You could try these 3 commands:
g/^\\begin/,/^\\end/-s/$/\="\<c-a>"/|?^\\begin?,+j!
g/^/m0
%s/\%u0001/\r/g
The first one appends a literal C-a
character at the end of every line in your paragraphs, and joins all the lines in each paragraph.
Now that your paragraphs have been reduced to single lines, the second command can reverse their order.
Finally, the third command splits the lines back into paragraphs, by removing the literal C-a
characters, and replacing them with newlines.
The first command can be explained like this:
g/^\\begin/,/^\\end/-s/$/\="\<c-a>"/|?^\\begin?,+j!
└────────┤ └─────────────────────┤ └────────────┤
│ │ └ and this one (B)
│ └ execute this command (A)
└ for every line beginning with `\begin`
(A)
can be broken down further:
,/^\\end/-s/$/\="\<c-a>"/
│└──────┤│└─┤ └────────┤
│ ││ │ └ with a literal `C-a`
│ ││ │
│ ││ └ replaces any end-of-line
│ ││
│ │└ … and move up one line
│ │
│ └ down to the next line beginning with `\end` …
│
└ from the current line (because there's nothing before the comma; you could write a dot; here it's implicit)
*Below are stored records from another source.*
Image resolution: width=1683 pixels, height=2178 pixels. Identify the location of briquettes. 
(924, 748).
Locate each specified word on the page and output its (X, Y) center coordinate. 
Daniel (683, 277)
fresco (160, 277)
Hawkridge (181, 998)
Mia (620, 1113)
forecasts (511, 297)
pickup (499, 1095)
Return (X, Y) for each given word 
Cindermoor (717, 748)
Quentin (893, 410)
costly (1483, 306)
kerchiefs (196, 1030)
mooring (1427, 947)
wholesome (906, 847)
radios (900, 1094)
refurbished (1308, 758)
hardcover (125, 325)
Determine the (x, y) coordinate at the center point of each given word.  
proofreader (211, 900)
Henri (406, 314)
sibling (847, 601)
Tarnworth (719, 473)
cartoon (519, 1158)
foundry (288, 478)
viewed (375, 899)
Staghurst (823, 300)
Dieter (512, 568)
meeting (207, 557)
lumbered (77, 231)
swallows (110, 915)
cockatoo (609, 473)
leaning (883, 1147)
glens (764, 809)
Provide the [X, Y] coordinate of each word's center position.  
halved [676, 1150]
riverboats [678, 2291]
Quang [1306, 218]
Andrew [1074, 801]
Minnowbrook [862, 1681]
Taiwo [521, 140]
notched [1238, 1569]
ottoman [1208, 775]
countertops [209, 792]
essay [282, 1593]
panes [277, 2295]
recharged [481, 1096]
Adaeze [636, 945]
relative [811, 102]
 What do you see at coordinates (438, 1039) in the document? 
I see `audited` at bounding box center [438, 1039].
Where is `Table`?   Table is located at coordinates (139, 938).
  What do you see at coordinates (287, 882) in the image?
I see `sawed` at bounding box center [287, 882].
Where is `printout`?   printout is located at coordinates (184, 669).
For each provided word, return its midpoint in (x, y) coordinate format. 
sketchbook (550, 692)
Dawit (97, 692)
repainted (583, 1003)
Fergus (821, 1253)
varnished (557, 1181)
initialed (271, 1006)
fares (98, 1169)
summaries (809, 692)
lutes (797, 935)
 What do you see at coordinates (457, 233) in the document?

This is a substitution command whose:
- range is
,/^\\end/-
- pattern is
$
- replacement is
\<c-a>
It replaces any end-of-line with a literal C-a
.
(B)
can be broken down like this:
?^\\begin?,+j!
└────────┤ │││
│ ││└ without adding/removing any space
│ ││
│ │└ join all the lines inside the range
│ │
│ └ down to the line below the current line (`+` = `.+1`)
│
└ from the previous line beginning with `\begin`
The 2nd command can be explained like this:
g/^/m0
└─┤ └┤
│ └ move it at the top
│
└ for every line in the file
The 3rd command can be explained like this:
%s/\%u0001/\r/g
└┤ └─────┤ └┤ │
│ │ │ └ globally (i.e. all the occurrences on a line; not just the 1st)
│ │ │
│ │ └ with a newline
│ │
│ └ replace a `C-a` (`0001` is its unicode)
│
└ for every line in the file
For more information, see:
:help :g
:help :s
:help :m
:help :j
Alternatively, I haven't used any of them, but you could try the AdvancedSorters plugin (the ingo-library being a dependency), or this snippet of code.